Setting the bike up razor-sharp, even with big boots, is no problem, practically speaking. But the desirability of such an action is in deep doubt. And most of the modern touring tyres that find favour with forum members (all the ones with Marathon in the name, for starters) are intended to be used as balloons or semi-balloons, with low tyre pressures. Pumping them harder to get twitchy handling seems to me counterproductive.
The behaviour of a sharp bike at high speed won't impress you. First of all, it's not a relaxing touring ride, it's a Sundays-only speed-freak bike. You have to be on top of a nervous bike all the time or it will throw you into the gorse, because a quick steering is a positive feedback system in which whatever goes wrong gets magnified, and even a twig on the road can throw you off, whereas my bike rides right across potholes that will bend the rims on racing bikes. A neutral-handling bike (roadholding is the bike keeping the rubber on the road, handling is its ability to recover from upsets) is even worse, in that you don't know which way it will break, and half the time you will be bracing in the wrong direction, and make things worse, perhaps to take a spill.

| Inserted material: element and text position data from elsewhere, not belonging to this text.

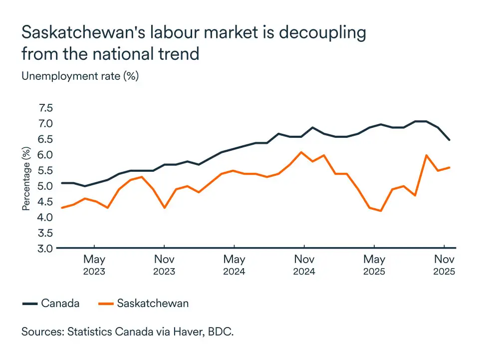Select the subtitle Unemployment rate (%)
[80, 76]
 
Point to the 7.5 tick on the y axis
[45, 108]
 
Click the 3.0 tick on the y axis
[45, 248]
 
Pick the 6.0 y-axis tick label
[45, 155]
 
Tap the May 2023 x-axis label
[94, 265]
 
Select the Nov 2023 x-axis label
[164, 265]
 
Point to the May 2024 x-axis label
[234, 265]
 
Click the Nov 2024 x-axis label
[304, 265]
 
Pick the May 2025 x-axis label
[374, 265]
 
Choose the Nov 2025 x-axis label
[444, 265]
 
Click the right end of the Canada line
[450, 140]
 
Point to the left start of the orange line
[61, 208]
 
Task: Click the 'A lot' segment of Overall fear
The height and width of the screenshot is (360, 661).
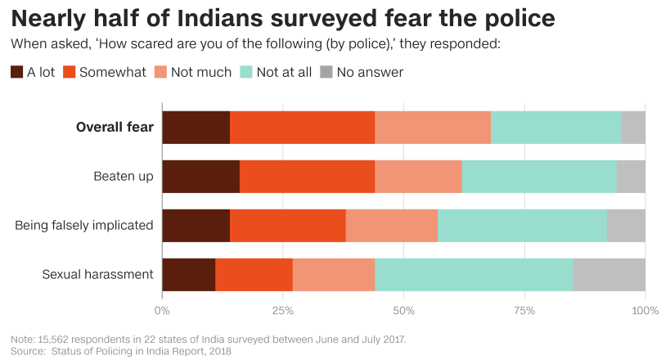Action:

You can try this for yourself. If you're following the official recommendations of low pressure encapsulated in an essay by Mr Blance a couple of years ago, and you have good wide tyres, pump the front tyre to about 20psi under its limit, and the rear tyre to only 5psi under its limit. Notice how much of your comfort these changes have consumed. Ride down a hill with sweeping curves at a moderate pace, riding the brakes if necessary. Notice how the bike wants to turn to the insides of corners, as if the road is much more steeply cambered than you can see is the reality, and that you have to expend considerably more effort to keep the bike tracking with the road, and out of the ditch. You can aggravate this effect by putting a smoothly worn tyre on the back to give it even better grip. You can detune the effect too, by letting air our of the rear tyre to bring the tyre pressures closer together.
I take no responsibility for any outcomes of such experiments by any readers. Read the bit again where I say, "I wouldn't dream of doing it."